If we believe that the psalm was written around the time of the Israelite people’s return from its Babylonian exile, the new Song could well be a reference to the new Israel. The same land, but viewed in a different way: a way that has been affected by the influence of an encounter with the Divine. Old words, new songs. When we sing a new song, therefore, could we not be referring, in our own situation, to:

Our own return from exile

A spiritual rebirth

A commitment to nonviolence

A renewal of covenant

A celebration of ever-new acts of God

Old words with new meanings

Old bones strengthened with new life, or new will to live

Old patterns with new paths

New ways of dealing with one another

New doors opened while old barriers fall away.

As J.S. Bach said, "The aim and final reason for all music should be nothing else but the glory of God and the refreshment of the Spirit."

We sing in church, we make music in church to witness to the new life we seek and celebrate.

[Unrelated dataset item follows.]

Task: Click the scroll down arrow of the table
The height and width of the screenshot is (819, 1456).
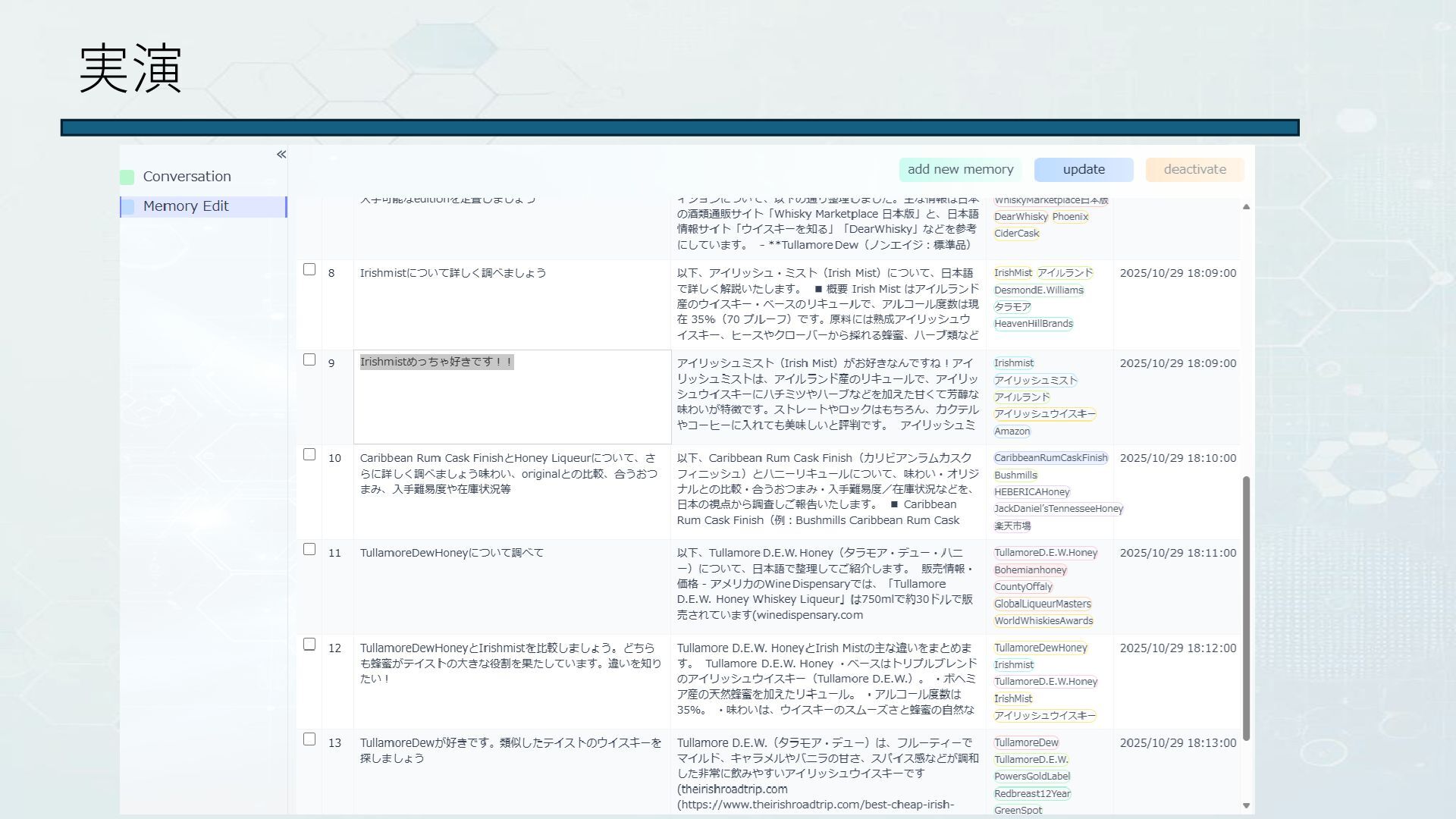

We sing and play as a way to connect us with a power beyond ourselves, a power where God transcends, enlivens and renews us. That is the power of music. That is the new song—it’s not referring to music written last week as much as it is referring to making us new people. Then we become the new song.

This past Tuesday evening, I joined 100 gay, lesbian, bisexual and transgenered activists across the street from the Superdome in New Orleans. We were holding a candelight vigil, mourning the death and abuse perpetrated against the GLBT communities. As the 9100 messengers to the Southern Baptist Convention’s annual meeting poured out of the Superdome, I led the vigilers in a number of Baptist hymns: Leaning on the everlasting arms, Amazing grace, Blessed Assurance, Jesus Loves Me, What a Friend we Have in Jesus and others. I walked up and down the line calling out words and trying to keep us all in the same key. Across the street, people waiting for the busses, started singing along and for an instant, the music made a brief bridge in the gulf that has separated these two communities. For a brief moment, we were singing a new song, where two communities come together to proclaim the hope of our faith—that we might all be one and be the beloved community to which the Spirit calls us.

Sisters and brothers, let us sing a new song in this community. Let’s make a joyful noise because God has done some wonderful things.

It doesn’t have to be aesthetically pleasing to another, rather it must be an honest response to the encounter with the holy in your life. Come, let us sing a new song.